24 abril 2010

Piedra blanca sobre una piedra negra



Me moriré en París con aguacero,
un día del cual tengo ya el recuerdo.
Me moriré en París –y no me corro-
talvez un jueves, como es hoy, de otoño.

Jueves será, porque hoy, jueves, que proso
estos versos, los húmeros me he puesto
a la mala y, jamás como hoy, me he vuelto,
con todo mi camino, a verme solo.

César Vallejo ha muerto, le pegaban
todos sin que él les haga nada;
le daban duro con un palo y duro

también con una soga; son testigos
los días jueves y los huesos húmeros,
la soledad, la lluvia, los caminos...

De: Poemas Humanos

César Vallejo

El título de este poema alude a que en Santiago de Chuco, la tierra natal del vate peruano, se tiene por costumbre colocar una piedra blanca sobre una piedra negra como señal del lugar de un entierro.

César Vallejo reafirma su voluntad de morir en París (..y no me corro), la ciudad Luz, el centro del planeta literario en ese entonces.
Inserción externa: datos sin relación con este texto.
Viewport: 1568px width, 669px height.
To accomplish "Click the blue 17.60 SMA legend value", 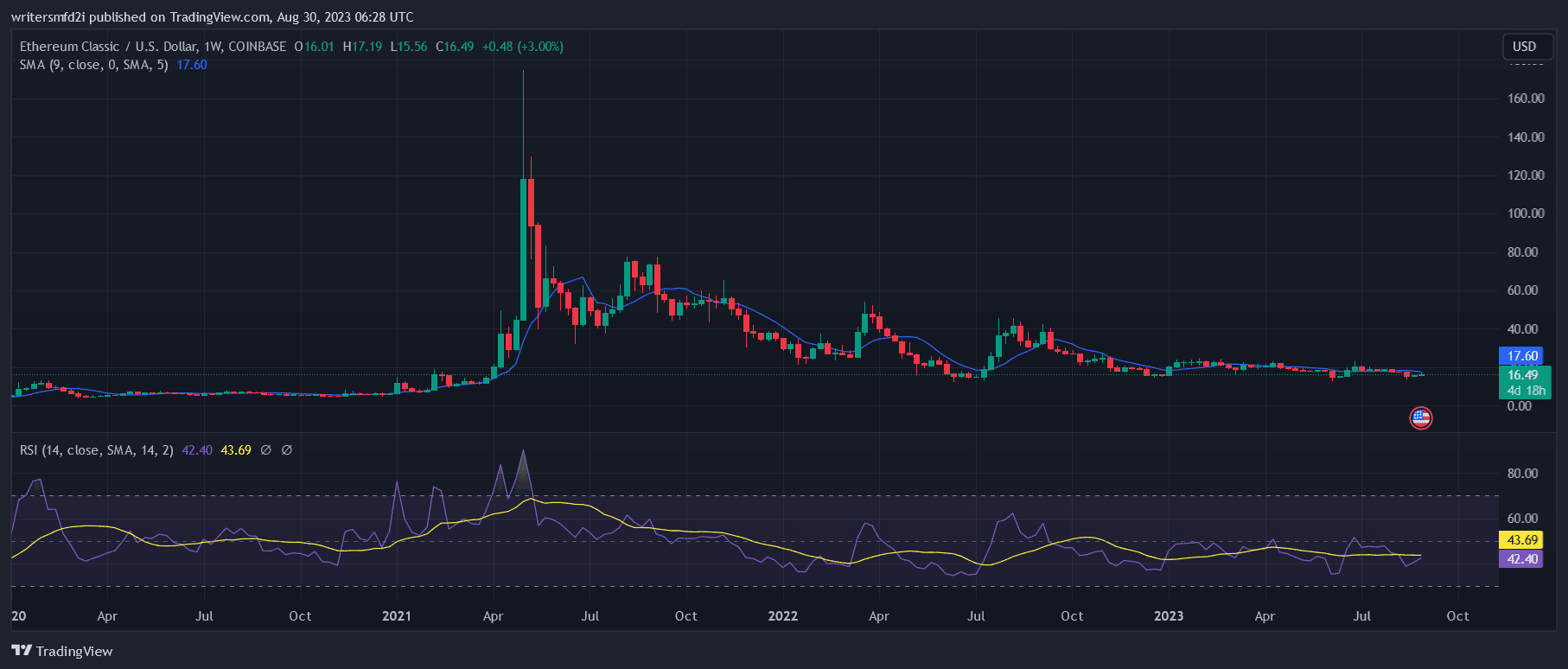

En el Perú le aguardaba un mandato judicial de arresto, por lo que era imposible pensar en el regreso.

A decir de su viuda Georgette, el poeta se sentaba a escribir, impertérrito, transportado del mundo terrenal... en cierta ocasión, le tocó el hombro y éste la separó, traspasando su mirada hacia el infinito. Es probable que haya tenido por costumbre escribir los jueves, día que menciona tres veces casi seguido, y al cual deja como testigo de su vida.

Sabemos que la vida del poeta fue escribir, pero también era amplio conocedor de la anatomía humana por haber querido estudiar Medicina en Lima.... de ahí que menciona a los húmeros para darle importancia a sus brazos, los que sostienen sus manos con los cuales escribe. Al final también pone de testigos a los huesos húmeros, nótese que no son cualquier hueso, sino los húmeros... aunque también es cierto que hubiese querido jugar con huesos húmeros-huesos húmedos... o quizás pretendió hacer las dos cosas a la vez.

Sigo pensando en esos jueves... en el habla popular limeño, se conoce a los jueves como "juergues" (deviene de juerga) , preámbulo a viernes o "sábado chico"... igual, los jueves pueden representar la etapa de vida en que va a morir el poeta... en el preámbulo de la madurez adulta. César Vallejo muere a los 46 años, cansado, agotado por la lucha con el día a día, perseguido en su país, siempre pobre, y ahora triste porque presiente el advenimiento del fascismo en Europa, al cual siempre opuso tenaz resistencia con el apego a la vida y el sueño de la solidaridad humana como motor de la paz y justicia social.